Prompt:
Although the entries hold pictures, only their words are printed back, exactly as given.

**** Records for the task

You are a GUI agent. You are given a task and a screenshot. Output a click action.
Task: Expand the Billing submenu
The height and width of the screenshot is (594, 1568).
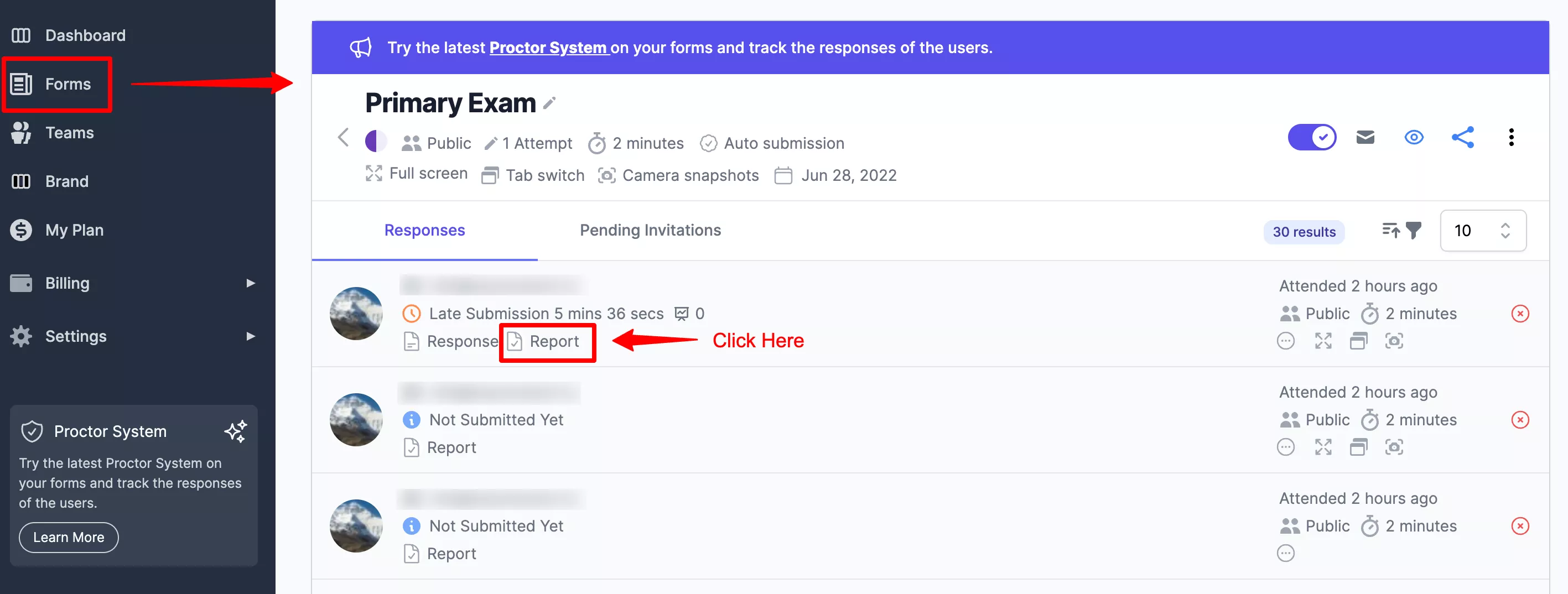pyautogui.click(x=250, y=284)
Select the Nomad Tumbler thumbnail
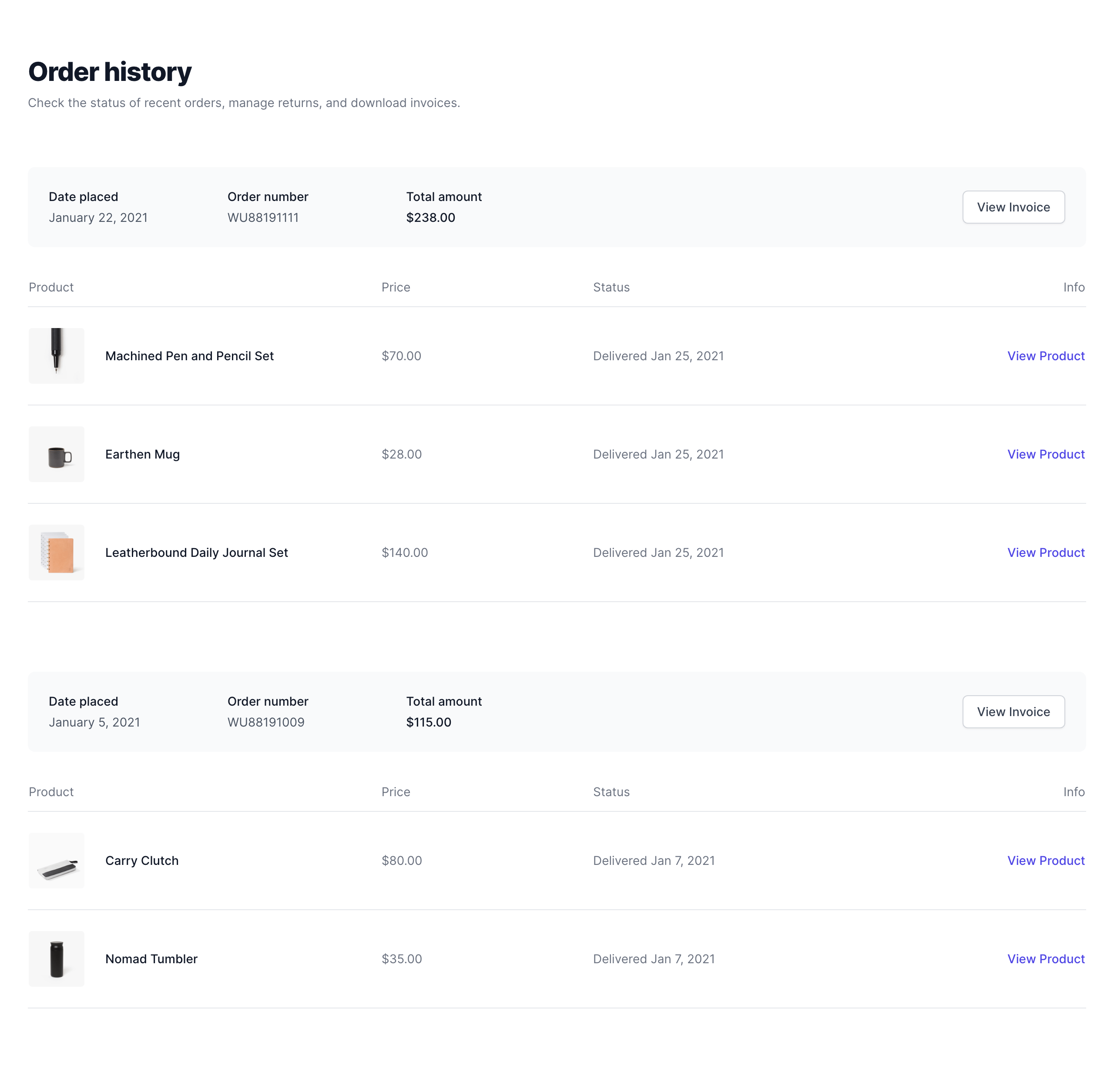Viewport: 1114px width, 1092px height. (56, 959)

********

Answer below:
You are a GUI agent. You are given a task and a screenshot. Output a click action.
Task: Expand the Billing submenu
The height and width of the screenshot is (594, 1568).
pyautogui.click(x=250, y=284)
Select the Nomad Tumbler thumbnail
Viewport: 1114px width, 1092px height. (56, 959)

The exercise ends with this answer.